As the most abundant internal modification on mRNAs, N6-methyladenosine (m6A) has been discovered to be involved in different biological processes. Mostly determined by m6A methyl-transferases (m6A writers) and demethylases (m6A erasers), different cell types possess differential m6A profiles of transcriptomes. However, the interpretation of the m6A-encoded epitranscriptomic information needs m6A readers to bind and recruit different machinery for regulating the target mRNAs, which in turn, may regulate cell fates. The functions of the m6A readers in the regulation of the maintenance and differentiation of human embryonic stem cells (hESCs) remain largely unknown.
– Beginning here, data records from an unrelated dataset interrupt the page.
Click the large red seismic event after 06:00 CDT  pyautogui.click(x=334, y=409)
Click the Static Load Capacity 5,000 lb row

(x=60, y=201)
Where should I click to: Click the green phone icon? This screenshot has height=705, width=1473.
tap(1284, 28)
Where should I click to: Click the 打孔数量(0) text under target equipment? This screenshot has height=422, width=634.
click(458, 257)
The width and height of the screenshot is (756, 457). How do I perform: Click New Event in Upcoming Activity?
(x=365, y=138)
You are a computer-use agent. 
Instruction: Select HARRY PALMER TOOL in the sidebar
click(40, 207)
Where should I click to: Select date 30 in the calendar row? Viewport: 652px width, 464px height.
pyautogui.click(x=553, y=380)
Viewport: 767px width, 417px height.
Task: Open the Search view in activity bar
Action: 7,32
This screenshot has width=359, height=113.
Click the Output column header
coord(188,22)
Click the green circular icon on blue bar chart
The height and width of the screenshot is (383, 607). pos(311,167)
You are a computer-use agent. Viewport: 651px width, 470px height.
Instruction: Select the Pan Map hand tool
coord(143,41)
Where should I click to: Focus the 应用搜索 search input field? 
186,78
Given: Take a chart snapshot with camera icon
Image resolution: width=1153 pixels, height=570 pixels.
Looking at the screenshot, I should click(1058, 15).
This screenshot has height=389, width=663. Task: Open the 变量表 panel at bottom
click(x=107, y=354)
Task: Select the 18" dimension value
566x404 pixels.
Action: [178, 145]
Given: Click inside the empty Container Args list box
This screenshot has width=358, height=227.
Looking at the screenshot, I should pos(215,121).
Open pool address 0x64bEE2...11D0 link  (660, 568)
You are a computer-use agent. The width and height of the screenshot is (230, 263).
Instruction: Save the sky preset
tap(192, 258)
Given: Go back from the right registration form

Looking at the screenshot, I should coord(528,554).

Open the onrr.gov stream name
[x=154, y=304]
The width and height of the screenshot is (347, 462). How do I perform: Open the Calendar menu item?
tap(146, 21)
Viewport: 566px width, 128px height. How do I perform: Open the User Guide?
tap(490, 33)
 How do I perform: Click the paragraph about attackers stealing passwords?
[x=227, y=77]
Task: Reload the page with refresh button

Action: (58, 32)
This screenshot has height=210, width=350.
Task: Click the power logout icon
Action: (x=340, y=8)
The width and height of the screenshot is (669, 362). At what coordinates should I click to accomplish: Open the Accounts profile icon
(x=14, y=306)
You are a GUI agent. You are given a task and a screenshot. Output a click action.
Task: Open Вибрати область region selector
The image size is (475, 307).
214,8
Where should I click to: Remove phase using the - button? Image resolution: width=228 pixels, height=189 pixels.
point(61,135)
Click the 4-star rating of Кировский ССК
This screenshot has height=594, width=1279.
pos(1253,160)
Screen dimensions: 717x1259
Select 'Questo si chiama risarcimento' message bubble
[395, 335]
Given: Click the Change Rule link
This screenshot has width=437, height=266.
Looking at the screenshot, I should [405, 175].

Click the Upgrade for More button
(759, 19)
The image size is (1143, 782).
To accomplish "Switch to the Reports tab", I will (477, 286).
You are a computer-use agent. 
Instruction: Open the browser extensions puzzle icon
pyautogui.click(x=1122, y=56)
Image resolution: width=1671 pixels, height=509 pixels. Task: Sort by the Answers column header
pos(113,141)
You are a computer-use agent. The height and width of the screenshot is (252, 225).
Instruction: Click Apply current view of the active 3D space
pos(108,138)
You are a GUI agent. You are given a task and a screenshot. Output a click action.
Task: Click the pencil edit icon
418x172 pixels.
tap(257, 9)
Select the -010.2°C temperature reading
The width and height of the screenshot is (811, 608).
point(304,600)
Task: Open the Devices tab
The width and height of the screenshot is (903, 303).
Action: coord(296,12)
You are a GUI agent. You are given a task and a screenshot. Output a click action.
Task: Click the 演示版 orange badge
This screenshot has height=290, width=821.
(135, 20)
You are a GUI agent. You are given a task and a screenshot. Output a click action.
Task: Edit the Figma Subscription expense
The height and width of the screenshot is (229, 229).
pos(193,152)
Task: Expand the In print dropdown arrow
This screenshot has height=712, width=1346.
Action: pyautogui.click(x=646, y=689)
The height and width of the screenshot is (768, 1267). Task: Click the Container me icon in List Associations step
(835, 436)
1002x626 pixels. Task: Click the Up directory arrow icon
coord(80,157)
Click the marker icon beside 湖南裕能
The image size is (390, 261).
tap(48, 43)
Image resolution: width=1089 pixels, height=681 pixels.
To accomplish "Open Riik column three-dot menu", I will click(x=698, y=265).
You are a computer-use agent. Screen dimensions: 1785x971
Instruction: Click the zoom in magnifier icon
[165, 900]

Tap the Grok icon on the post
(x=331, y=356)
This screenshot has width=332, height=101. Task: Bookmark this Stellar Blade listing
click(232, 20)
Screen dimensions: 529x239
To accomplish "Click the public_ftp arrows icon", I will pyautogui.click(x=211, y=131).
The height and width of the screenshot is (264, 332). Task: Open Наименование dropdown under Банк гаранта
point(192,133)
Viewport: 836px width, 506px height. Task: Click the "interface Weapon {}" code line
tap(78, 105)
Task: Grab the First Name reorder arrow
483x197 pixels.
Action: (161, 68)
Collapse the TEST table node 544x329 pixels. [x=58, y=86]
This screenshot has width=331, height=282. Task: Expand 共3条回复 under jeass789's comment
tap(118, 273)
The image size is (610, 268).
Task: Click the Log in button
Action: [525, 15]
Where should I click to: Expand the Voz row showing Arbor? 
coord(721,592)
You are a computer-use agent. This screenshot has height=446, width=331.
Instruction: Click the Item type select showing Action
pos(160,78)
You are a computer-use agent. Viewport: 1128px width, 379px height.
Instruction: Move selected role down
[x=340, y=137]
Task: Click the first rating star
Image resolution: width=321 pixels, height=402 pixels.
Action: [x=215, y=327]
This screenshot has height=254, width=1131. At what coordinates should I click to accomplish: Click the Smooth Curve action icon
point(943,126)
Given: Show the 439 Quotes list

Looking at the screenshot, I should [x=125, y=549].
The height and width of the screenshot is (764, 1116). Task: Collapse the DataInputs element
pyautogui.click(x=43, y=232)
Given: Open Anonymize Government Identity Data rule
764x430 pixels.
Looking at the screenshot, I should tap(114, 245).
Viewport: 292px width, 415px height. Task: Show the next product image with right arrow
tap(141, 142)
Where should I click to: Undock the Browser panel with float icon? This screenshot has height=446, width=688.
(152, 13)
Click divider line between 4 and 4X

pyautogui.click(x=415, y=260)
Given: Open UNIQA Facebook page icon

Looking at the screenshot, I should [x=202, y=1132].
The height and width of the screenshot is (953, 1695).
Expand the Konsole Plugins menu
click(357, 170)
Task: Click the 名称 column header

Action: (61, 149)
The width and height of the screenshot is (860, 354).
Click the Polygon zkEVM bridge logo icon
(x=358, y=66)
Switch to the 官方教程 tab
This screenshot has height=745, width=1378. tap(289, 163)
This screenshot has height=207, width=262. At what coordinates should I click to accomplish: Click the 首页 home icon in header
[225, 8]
In this study, we deleted the whole genomic region of the m6A reader YTHDF2 and discovered that YTHDF2 is dispensable for the maintenance, but important for the differentiation of hESCs, especially for the differentiation towards ectoderm. Furthermore, we identified the m6A-modified ROBO1 mRNAs as potential targets by YTHDF2 in regulating hESC to neuroectoderm differentiation. This study reveals the potential roles of the m6A reader YTHDF2 in regulating the specification of neuroectodermal cell fate.